## [Exercise objective]
Return the records exactly as they appear below, omitting the pictures.

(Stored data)

BEGIN

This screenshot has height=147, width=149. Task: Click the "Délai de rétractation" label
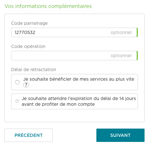34,70
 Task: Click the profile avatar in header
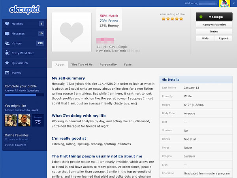point(224,4)
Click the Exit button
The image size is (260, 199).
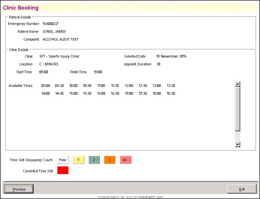tap(242, 189)
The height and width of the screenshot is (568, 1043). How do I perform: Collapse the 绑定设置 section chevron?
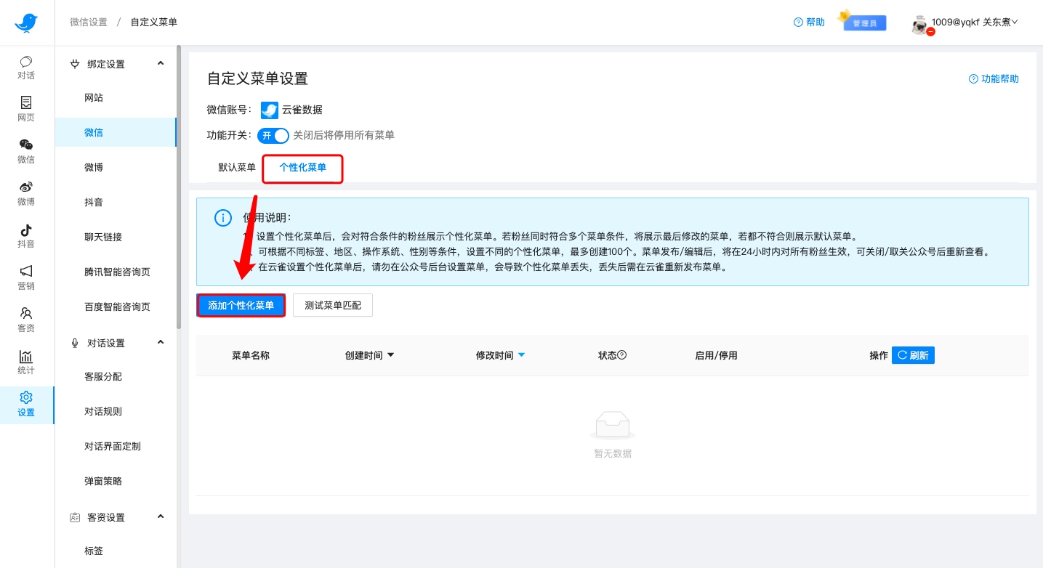tap(161, 63)
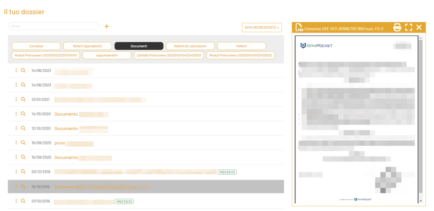Click the PDF preview vertical scrollbar
The width and height of the screenshot is (434, 211).
[x=420, y=119]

END

## [Written response]
This screenshot has height=147, width=149. Task: Click the "Délai de rétractation" label
34,70
 Task: Click the profile avatar in header
point(224,4)
Click the Exit button
The image size is (260, 199).
tap(242, 189)
The height and width of the screenshot is (568, 1043). How do I perform: Collapse the 绑定设置 section chevron?
tap(161, 63)
Click the PDF preview vertical scrollbar
The width and height of the screenshot is (434, 211).
[x=420, y=119]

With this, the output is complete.